政府におけるオープン・ソース・ソフトウエアの採用に対して,ソフトウエア・ベンダーの団体Initiative for Software Choice(ISC)が米国時間11月26日に,異論を唱えるコメントを発表した。

 ISCはCompTIA(コンピュータ技術産業協会)が中心となり発足した業界団体。米メディア(CNET News.comInfoWorld)によると,CompTIAには米Microsoftが深くかかわっているという。

 今回発表したコメントは,政府が出資する非営利組織MITREが11月6日にリリースしたオープン・ソース利用に関する調査報告書「Use of Free and Open Source Software in the U.S. Department of Defense」(Version 1.2.02)に対する反論である。当報告書は,ベンダー特有のソフトウエアの代わりにオープン・ソース・ソフトウエアを採用することを推奨しているという。

 ISCはこうした方針が,「顧客の選択範囲を制限するだけでなく,ソフトウエア業界全体に損害を与える」(ISC)とし,コメントの中で次のように述べている。

 「ソフトウエア開発が経済,社会そして技術の発展を推進してきたことに議論の余地はない。事実それは,消費者の需要によって実現した革新の最も大きな成功例だ。各種のソフトウエア開発,ビジネス,ライセンシング・モデルの実施を許可することは,ソフトウエア開発を促進する最良の方法であり,公共機関と民間企業を含む顧客がソフトウエアを購入する際の幅広い選択肢を保証する。

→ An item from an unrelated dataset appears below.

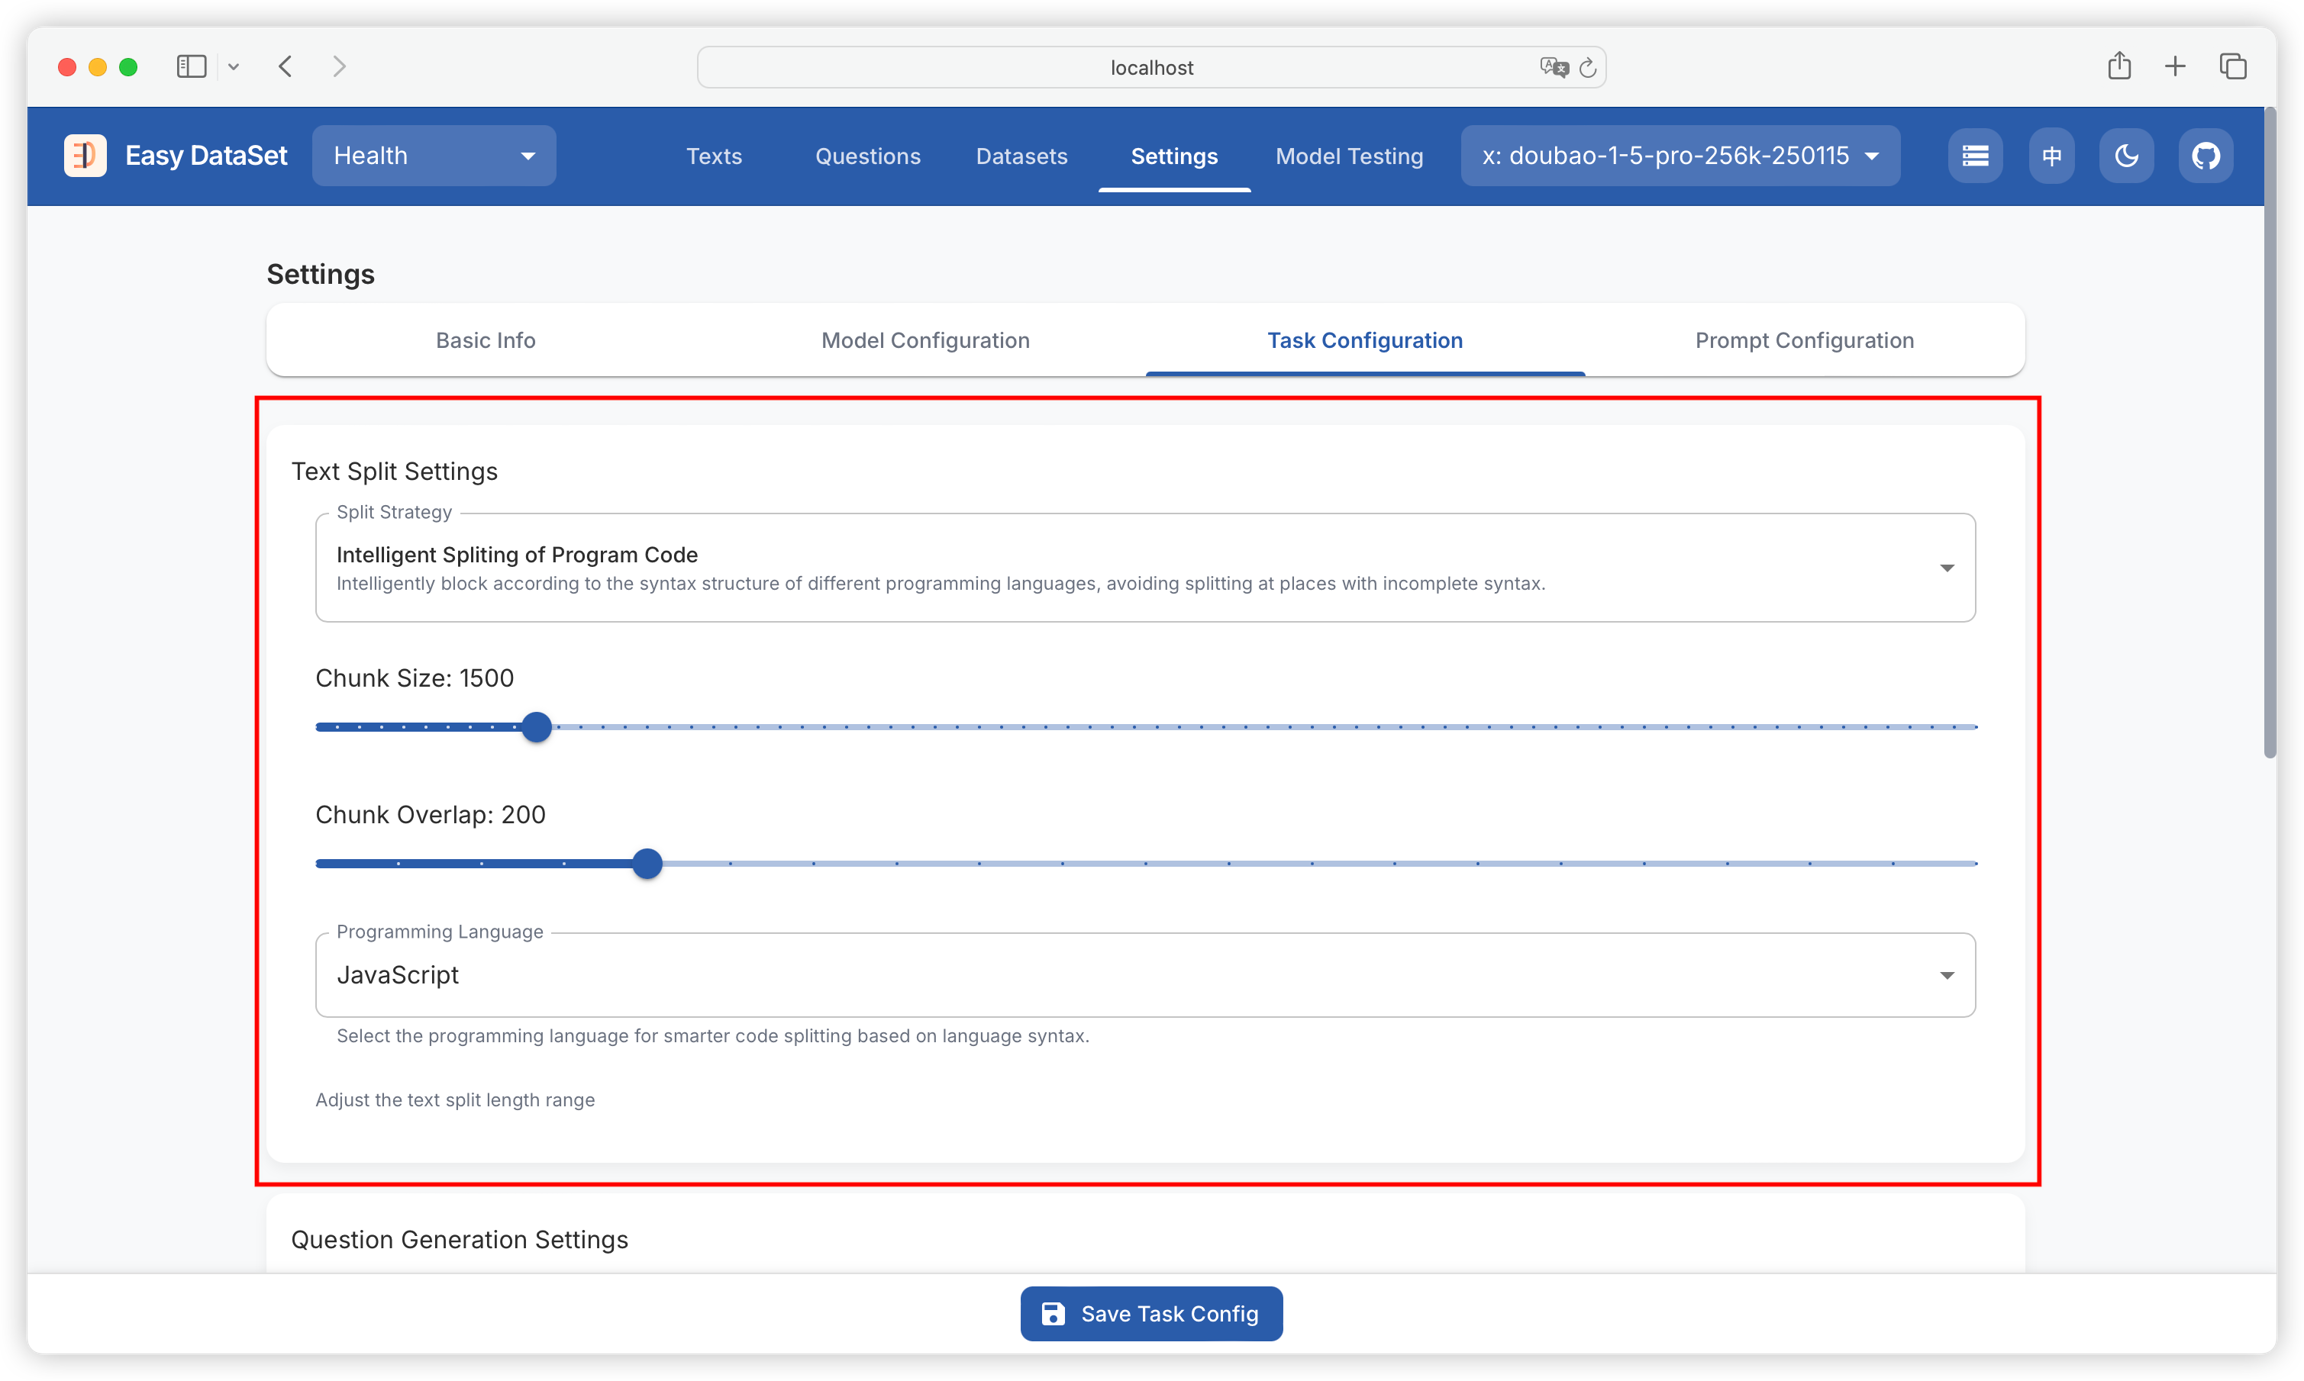Switch language with the 中 icon
Screen dimensions: 2304x1381
coord(2051,155)
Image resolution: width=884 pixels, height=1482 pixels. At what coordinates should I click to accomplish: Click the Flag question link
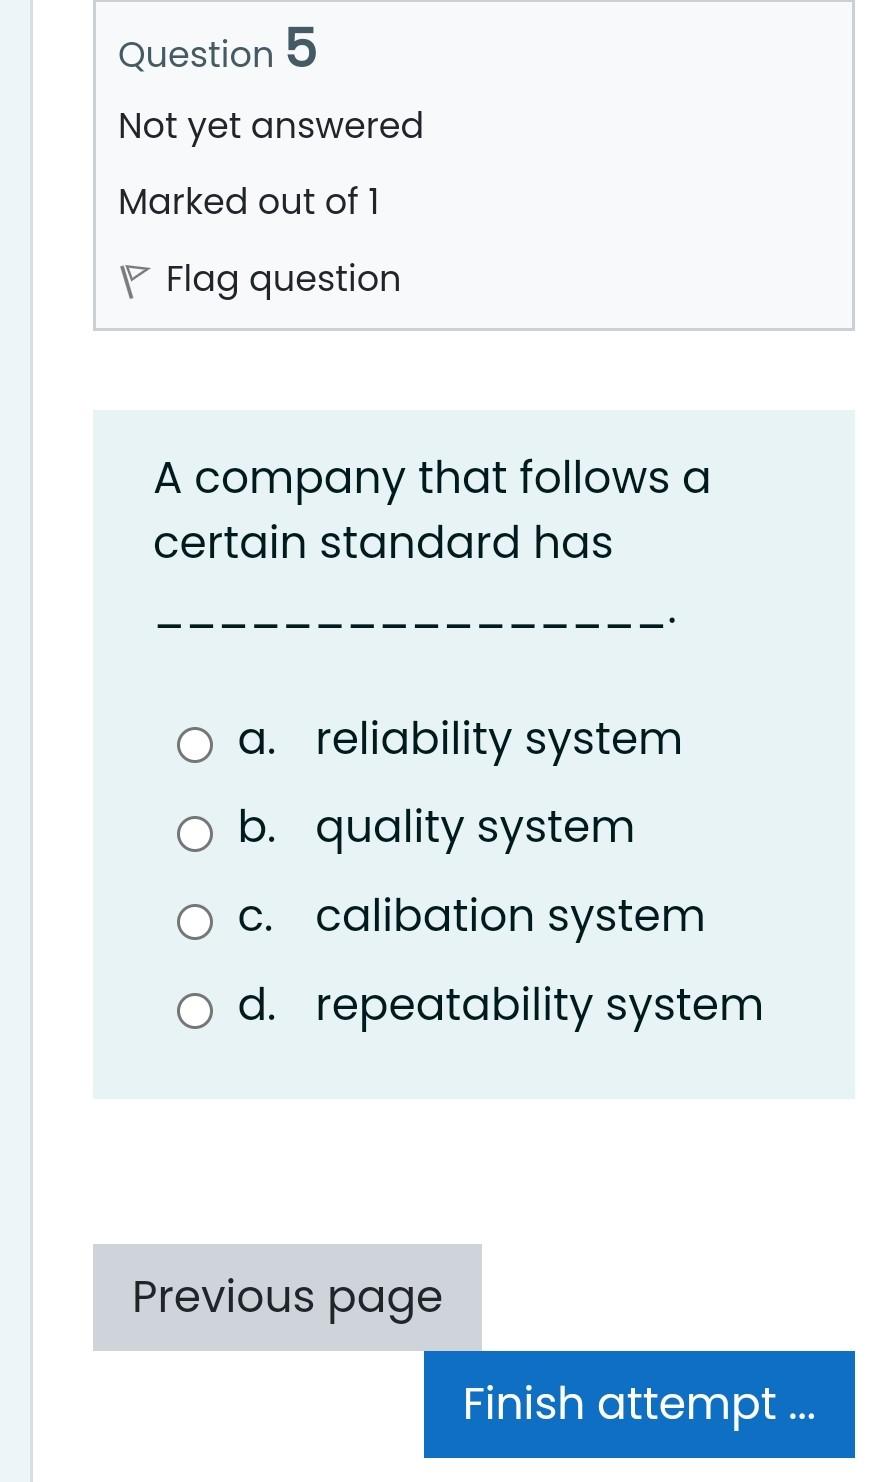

 ISCは,(調査報告の)各事例が米国防総省(DoD)の公然たるオープン・ソース・ソフトウエア推奨を示しているとは思わない。DoDはニーズに最も適したソフトウエアを選び,そのソフトウエアを利用する環境に特化した条件を揃えるべきである。また,DoDが行う個別ソフトウエアのセキュリティ検証は,オープン・ソース・ソフトウエアの方が安全性が高いという先入観にとらわれるべきではない。

 調査報告は『もし,DoDにおいてFOSS(無償のオープン・ソース・ソフトウエア)の使用が禁じられるとどうなるか?』といった仮定設問が使われ,『FOSSの禁止は直ちにマイナスの影響を広範囲に及ぼし,DoDで機密性とセキュリティに注力するサイバー攻撃対策グループの活動に支障を与える』と結論づけている。これは間違った設問だ。我々は誰一人として,FOSSの禁止を望んでいない。オープン・ソース・ソフトウエア,混合ソフトウエア,ベンダー特有のソフトウエアはそれぞれ利点がある。役人によって,有望なソフトウエアが競争や評価の対象から取り除かれれば,誰も恩恵を受けることはできない。

 また,GNU General Public License(GPL)などのライセンスは業界の多くの企業が懸念を抱いている問題だ。非GPLコードとGPLコードを組み合わせた場合,それによって生み出されたソフトウエアはGPLに従って扱われることになっている。企業は膨大なリソースを費やして,知的財産と関連ソフトウエアの保護に努めている。GPLソフトウエアと統合された場合,非GPLの知的財産に関する権利と利益はすべて失われる。この点で企業が非常にリスクを嫌い,GPLコードなどと関連するかもしれないソフトウエア開発において,より防衛的な姿勢をとることは無理もないことだ。有償ソフトウエアの開発者は概して,自身の投資を無駄にするような危険をおかしたくはない」

 最後にISCは,「DoD/DISA(米国防総省国防情報システム局)は,DoDにおけるオープン・ソース・ソフトウエアの使用を推進するという不要かつ有害になりうるITポリシーを採択すべきではない」と,コメントをまとめている。